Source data
####################

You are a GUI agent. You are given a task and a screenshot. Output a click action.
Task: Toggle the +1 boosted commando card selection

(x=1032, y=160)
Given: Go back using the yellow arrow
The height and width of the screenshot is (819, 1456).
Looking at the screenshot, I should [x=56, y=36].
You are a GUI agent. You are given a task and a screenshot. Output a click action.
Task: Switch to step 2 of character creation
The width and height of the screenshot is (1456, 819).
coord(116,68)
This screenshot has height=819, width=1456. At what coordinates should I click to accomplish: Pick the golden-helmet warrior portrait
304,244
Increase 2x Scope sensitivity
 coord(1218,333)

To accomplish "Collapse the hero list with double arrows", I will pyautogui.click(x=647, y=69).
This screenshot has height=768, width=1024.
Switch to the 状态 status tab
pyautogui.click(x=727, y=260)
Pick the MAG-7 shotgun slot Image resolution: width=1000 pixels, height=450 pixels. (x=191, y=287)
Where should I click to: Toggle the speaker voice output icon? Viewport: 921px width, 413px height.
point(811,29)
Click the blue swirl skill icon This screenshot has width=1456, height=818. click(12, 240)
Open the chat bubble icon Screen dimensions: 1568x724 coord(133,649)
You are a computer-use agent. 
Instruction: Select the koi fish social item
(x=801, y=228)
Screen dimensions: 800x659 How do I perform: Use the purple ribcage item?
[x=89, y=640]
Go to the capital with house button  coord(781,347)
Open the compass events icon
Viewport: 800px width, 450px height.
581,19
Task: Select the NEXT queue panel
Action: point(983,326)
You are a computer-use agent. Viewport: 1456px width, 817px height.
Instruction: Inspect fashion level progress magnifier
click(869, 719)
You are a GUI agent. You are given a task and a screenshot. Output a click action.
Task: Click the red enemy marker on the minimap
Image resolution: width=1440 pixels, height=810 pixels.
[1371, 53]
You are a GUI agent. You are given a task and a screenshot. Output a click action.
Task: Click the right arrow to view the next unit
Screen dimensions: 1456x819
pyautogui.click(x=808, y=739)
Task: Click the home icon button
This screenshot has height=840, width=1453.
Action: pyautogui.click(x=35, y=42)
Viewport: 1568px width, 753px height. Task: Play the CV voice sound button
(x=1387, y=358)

####################

Quote all of the lines above verbatim.

You are a GUI agent. You are given a task and a screenshot. Output a click action.
Task: Toggle the +1 boosted commando card selection

(x=1032, y=160)
Given: Go back using the yellow arrow
The height and width of the screenshot is (819, 1456).
Looking at the screenshot, I should [x=56, y=36].
You are a GUI agent. You are given a task and a screenshot. Output a click action.
Task: Switch to step 2 of character creation
The width and height of the screenshot is (1456, 819).
coord(116,68)
This screenshot has height=819, width=1456. At what coordinates should I click to accomplish: Pick the golden-helmet warrior portrait
304,244
Increase 2x Scope sensitivity
 coord(1218,333)

To accomplish "Collapse the hero list with double arrows", I will pyautogui.click(x=647, y=69).
This screenshot has height=768, width=1024.
Switch to the 状态 status tab
pyautogui.click(x=727, y=260)
Pick the MAG-7 shotgun slot Image resolution: width=1000 pixels, height=450 pixels. (x=191, y=287)
Where should I click to: Toggle the speaker voice output icon? Viewport: 921px width, 413px height.
point(811,29)
Click the blue swirl skill icon This screenshot has width=1456, height=818. click(12, 240)
Open the chat bubble icon Screen dimensions: 1568x724 coord(133,649)
You are a computer-use agent. 
Instruction: Select the koi fish social item
(x=801, y=228)
Screen dimensions: 800x659 How do I perform: Use the purple ribcage item?
[x=89, y=640]
Go to the capital with house button  coord(781,347)
Open the compass events icon
Viewport: 800px width, 450px height.
581,19
Task: Select the NEXT queue panel
Action: point(983,326)
You are a computer-use agent. Viewport: 1456px width, 817px height.
Instruction: Inspect fashion level progress magnifier
click(869, 719)
You are a GUI agent. You are given a task and a screenshot. Output a click action.
Task: Click the red enemy marker on the minimap
Image resolution: width=1440 pixels, height=810 pixels.
[1371, 53]
You are a GUI agent. You are given a task and a screenshot. Output a click action.
Task: Click the right arrow to view the next unit
Screen dimensions: 1456x819
pyautogui.click(x=808, y=739)
Task: Click the home icon button
This screenshot has height=840, width=1453.
Action: pyautogui.click(x=35, y=42)
Viewport: 1568px width, 753px height. Task: Play the CV voice sound button
(x=1387, y=358)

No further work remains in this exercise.